Мать всегда спрашивала, как дела у меня и моей собаки, но никогда не интересовалась, как поживает Кристофер. Раз в несколько месяцев мне удавалось наскрести денег на билет, чтобы отправиться вместе с Бешей в Лондон и провести выходные с мамой и Тэзом, моим отчимом, но к нам мама никогда не приезжала. Я часто совмещала эти поездки с какими-нибудь делами в Лондоне, чтобы потом потребовать у издательства денег за дорогу и проживание, хотя на самом деле я всегда останавливалась у Фрэнка и Ви: с ними можно было обсудить последнее заседание редколлегии и посмеяться над новыми планами Клавдии относительно Зеба Росса. В последний раз я ездила в Лондон перед Рождеством.
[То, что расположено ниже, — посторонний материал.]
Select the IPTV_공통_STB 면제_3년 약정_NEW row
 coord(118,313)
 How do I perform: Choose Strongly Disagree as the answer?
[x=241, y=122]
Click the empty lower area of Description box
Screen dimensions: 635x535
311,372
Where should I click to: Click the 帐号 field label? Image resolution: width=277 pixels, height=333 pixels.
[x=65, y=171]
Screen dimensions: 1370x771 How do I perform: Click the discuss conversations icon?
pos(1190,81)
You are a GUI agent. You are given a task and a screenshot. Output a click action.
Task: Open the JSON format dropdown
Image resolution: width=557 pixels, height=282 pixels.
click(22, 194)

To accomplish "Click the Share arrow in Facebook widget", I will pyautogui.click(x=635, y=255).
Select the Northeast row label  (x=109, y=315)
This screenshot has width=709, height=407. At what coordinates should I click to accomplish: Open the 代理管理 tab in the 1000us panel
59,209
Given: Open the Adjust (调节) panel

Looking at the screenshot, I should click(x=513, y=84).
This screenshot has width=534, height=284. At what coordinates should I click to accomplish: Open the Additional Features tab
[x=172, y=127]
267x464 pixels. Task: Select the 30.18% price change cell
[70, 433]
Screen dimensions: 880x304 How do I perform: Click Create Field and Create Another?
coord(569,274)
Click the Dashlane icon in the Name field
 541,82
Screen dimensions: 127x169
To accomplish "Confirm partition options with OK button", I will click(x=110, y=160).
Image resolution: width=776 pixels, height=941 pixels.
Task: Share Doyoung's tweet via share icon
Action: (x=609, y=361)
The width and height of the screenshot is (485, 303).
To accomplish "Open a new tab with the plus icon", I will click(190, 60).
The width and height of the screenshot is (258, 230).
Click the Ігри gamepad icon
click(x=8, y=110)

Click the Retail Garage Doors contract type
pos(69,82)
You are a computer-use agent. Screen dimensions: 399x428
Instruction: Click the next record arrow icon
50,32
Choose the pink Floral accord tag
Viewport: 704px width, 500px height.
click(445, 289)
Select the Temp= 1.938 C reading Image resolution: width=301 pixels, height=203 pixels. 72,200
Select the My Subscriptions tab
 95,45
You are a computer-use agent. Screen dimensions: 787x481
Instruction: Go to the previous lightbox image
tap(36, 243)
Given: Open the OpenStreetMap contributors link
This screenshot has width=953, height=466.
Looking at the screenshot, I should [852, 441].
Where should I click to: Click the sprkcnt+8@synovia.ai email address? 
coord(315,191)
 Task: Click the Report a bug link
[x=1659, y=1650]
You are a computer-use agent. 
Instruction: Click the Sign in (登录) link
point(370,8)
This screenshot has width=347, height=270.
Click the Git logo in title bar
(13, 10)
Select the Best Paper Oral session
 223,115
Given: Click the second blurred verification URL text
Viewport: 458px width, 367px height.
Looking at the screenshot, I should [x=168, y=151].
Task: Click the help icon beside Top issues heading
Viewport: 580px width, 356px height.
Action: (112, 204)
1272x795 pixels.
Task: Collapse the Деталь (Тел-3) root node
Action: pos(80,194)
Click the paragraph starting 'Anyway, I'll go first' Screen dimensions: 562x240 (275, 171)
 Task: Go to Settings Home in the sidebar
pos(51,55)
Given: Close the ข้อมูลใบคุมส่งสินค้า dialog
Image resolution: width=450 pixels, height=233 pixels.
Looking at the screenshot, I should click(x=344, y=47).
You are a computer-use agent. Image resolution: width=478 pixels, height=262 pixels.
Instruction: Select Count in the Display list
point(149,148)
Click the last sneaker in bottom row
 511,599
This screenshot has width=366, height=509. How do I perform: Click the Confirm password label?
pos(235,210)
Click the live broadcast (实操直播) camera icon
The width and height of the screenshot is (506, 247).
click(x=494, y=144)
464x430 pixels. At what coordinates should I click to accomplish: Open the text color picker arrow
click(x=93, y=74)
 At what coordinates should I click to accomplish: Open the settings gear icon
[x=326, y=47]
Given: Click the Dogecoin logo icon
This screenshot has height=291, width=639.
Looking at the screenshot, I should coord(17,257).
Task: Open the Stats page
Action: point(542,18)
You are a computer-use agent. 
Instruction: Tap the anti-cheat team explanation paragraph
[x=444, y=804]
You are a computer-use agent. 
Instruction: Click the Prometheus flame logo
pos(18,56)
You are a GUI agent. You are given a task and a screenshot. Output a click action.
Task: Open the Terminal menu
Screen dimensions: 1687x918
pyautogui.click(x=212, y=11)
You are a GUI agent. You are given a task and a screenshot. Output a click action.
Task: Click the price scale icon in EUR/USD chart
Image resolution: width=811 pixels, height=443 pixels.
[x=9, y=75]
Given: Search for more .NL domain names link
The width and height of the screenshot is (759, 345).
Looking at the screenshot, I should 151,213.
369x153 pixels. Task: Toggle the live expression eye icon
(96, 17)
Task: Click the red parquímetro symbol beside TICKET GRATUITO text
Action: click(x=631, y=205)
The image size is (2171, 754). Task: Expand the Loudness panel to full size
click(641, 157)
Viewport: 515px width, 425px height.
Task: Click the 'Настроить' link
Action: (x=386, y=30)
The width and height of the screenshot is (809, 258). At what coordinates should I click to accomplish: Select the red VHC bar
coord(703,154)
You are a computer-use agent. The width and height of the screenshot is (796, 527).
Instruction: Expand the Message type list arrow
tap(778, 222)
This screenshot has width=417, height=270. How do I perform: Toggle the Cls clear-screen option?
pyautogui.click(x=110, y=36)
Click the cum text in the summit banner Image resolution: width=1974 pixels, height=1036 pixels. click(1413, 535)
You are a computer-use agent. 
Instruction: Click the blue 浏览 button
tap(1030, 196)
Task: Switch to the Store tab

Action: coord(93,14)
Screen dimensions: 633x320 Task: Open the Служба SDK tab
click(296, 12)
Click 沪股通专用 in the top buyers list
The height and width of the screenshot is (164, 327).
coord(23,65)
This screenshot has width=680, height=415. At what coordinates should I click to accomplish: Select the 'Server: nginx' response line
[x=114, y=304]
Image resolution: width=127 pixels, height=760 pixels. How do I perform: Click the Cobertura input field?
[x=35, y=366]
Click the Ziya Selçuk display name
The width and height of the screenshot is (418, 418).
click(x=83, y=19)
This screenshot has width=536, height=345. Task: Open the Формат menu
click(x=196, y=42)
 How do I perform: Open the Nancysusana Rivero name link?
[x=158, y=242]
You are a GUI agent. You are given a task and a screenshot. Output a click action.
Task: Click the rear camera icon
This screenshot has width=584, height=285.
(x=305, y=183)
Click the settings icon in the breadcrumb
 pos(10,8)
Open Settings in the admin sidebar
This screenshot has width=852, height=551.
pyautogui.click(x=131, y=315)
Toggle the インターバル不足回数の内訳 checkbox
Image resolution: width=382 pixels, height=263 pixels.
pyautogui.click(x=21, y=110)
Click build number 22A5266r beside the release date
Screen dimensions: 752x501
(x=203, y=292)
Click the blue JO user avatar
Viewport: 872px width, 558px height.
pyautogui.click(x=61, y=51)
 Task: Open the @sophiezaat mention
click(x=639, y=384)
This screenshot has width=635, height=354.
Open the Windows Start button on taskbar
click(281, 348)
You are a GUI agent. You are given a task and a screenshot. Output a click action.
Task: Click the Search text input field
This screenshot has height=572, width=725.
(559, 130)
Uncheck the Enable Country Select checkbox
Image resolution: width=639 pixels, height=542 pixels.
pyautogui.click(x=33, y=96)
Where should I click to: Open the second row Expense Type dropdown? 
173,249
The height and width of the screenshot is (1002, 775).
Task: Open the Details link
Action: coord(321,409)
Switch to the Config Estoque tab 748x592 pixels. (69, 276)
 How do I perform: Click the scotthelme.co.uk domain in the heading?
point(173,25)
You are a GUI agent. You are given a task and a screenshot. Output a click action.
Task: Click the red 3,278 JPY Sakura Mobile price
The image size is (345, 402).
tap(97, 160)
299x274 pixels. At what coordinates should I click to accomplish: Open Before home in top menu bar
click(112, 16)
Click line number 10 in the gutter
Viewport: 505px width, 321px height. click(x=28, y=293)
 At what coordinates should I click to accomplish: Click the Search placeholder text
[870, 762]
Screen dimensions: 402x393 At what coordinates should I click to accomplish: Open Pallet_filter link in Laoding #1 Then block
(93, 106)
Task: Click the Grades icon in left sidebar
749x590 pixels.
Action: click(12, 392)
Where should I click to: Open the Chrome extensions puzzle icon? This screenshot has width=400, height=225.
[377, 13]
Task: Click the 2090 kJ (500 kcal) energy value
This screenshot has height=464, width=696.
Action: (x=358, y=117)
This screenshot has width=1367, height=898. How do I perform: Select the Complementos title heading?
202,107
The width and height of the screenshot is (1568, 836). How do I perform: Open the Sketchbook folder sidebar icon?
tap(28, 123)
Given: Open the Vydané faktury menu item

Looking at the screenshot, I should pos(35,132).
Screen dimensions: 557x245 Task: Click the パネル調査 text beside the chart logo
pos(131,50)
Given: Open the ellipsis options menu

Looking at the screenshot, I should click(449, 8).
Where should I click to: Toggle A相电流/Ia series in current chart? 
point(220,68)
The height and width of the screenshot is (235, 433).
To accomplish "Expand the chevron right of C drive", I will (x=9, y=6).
Я тогда должна была увидеться с женщиной по имени Фред, которая возглавляла продюсерскую компанию «Арлекин энтертейнмент». Они думали снять по моим «ньютопиям» телесериал. После встречи я была напугана. «Есть ли у вас идеи для новых серий? А ничего, если мы возьмем ваших персонажей и придумаем совершенно другие истории с их участием?» Ощущение было такое, будто я превращалась в Зеба Росса и переставала существовать, но уже в каком-то ином смысле. Однако я сказала своему новому агенту, что возьму деньги, если мне их предложат, и рассказала маме о том пафосном заведении, в которое эта Фред водила меня обедать, и как мы ели там велюте и рыбу-меч. Больше мне Фред не звонила.